I’ve written a lot about how to deal with depression if you’re the one suffering, but there’s one topic that I realized I haven’t touched on a ton: How can you recognize when someone you know or love is depressed? That can be a challenge: The symptoms may be subtle, or they may be screamingly obvious. But recognizing that someone is suffering is the first step towards getting them the help that they may need.
So, what are the signs of depression in someone else? There’s the obvious: They seem down. They express negative emotions or feelings about themselves. But spotting depression isn’t always that easy, sadly. Here’s a few thoughts on how you can keep an eye out for when someone is down:
- Lack of energy: The person you know or love just doesn’t seem to want to do anything anymore.
- Social withdrawal: They don’t want to spend time with their friends, go to work or do anything other than lie in bed/stay at home and watch TV.
- Changes in appetite: This can go either way – someone suddenly stops eating or is eating all the time.
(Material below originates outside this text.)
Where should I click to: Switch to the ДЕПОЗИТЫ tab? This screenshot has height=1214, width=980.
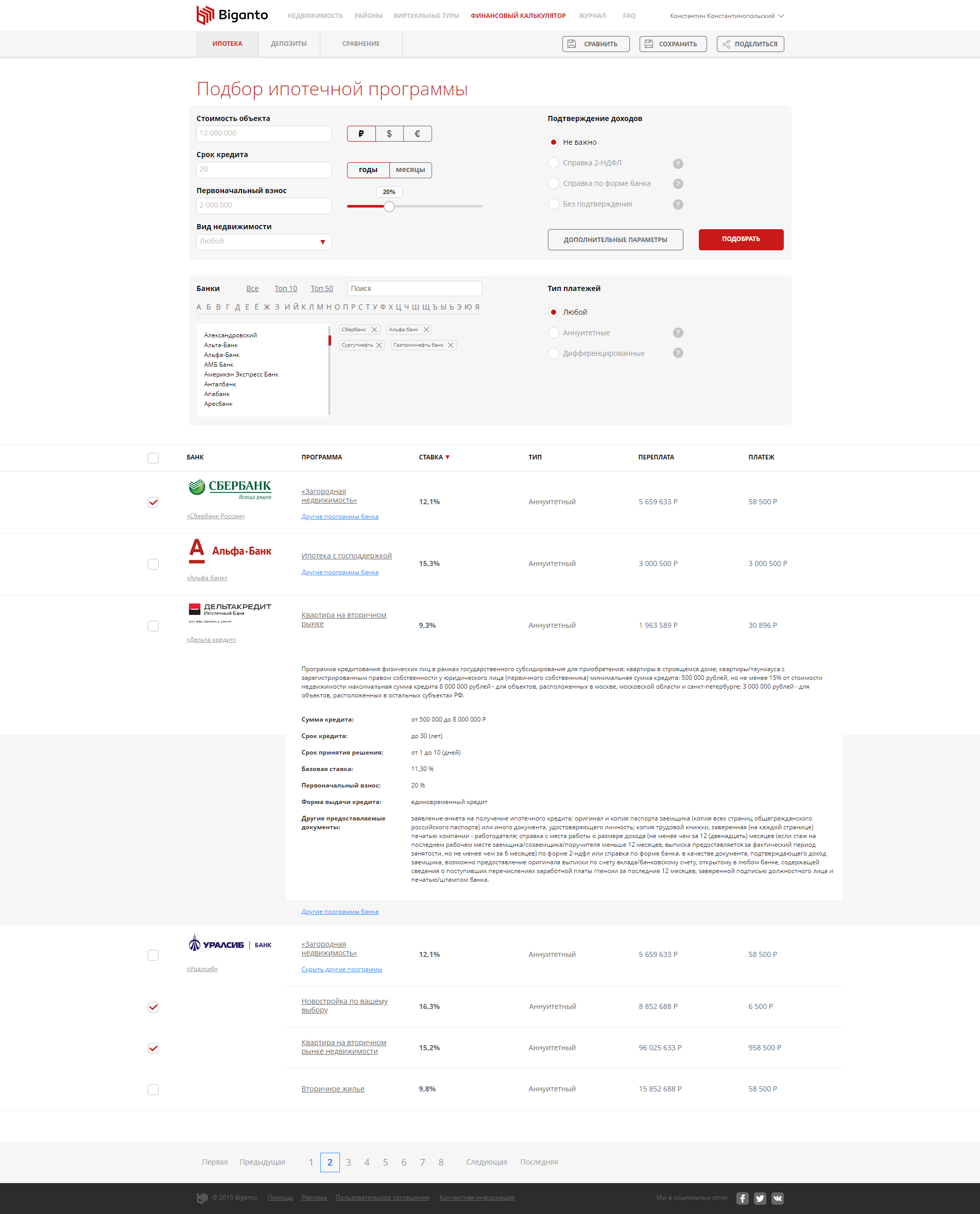(x=288, y=43)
- Tired and/or lacking energy: Okay, yeah, we’re all busy and constantly sleepy, but if someone is complaining to you about wanting to do nothing but sleep – or not being able to get any sleep – that’s a problem.
- Reckless behavior: People with depression will often do anything to escape their own heads. This may involve behavior which unnecessarily puts them in some sort of risk. That may involve increased use of alcohol or drugs or other dangerous activities.
- Attention problems: People with depression may have a hard time focusing on work or school. If you see your friend having a bigger problem than usual paying attention, that may be a sign that they are in trouble.
Two additional things about the symptoms noted above. First, there has to be a baseline. Someone may seem like they are withdrawing from the world when the truth is that they are just a homebody – you have to have something to judge their behavior against, and it has to represent a change from the norm.
Second, these changes can be subtle. People with depression are often good – too good – at hiding their symptoms (trust me). This is for a variety of reasons – they don’t want to be a burden, they think it’s just “all in their head,” etc. As a friend or a loved one, this can make your life difficult, but it requires you to keep an eye out for behavior. This is particularly important when someone you know has been depressed in the past, or is likely to slip into a depressive spell again. My poor wife has a series of symptoms which she is constantly on the lookout for, and if you have someone you love who has suffered, you know exactly what I am talking about.